* [WORK TASK]: The line containing "Mediakortti (417, 2486)" marks the start, and the last line of the records below marks the end. Print that run exactly and nothing else.

==============================

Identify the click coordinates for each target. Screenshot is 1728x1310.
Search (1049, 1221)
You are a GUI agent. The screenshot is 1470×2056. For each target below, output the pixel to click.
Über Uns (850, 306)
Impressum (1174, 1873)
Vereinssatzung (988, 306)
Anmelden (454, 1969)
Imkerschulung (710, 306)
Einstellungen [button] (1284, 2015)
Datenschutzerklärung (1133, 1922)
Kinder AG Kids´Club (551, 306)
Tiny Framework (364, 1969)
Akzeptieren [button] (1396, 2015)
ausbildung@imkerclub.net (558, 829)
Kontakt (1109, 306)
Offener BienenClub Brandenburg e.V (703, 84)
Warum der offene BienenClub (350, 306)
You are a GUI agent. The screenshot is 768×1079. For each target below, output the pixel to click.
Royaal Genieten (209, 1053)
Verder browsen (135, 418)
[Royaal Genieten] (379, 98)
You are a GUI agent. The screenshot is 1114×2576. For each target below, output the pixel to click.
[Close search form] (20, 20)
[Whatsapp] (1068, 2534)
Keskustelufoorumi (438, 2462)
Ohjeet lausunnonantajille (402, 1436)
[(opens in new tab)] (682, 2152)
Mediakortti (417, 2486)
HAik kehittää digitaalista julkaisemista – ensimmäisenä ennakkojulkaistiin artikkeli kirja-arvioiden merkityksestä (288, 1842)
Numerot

==============================

* [SOLUTION BELOW]:
Mediakortti (417, 2486)
HAik kehittää digitaalista julkaisemista – ensimmäisenä ennakkojulkaistiin artikkeli kirja-arvioiden merkityksestä (288, 1842)
Numerot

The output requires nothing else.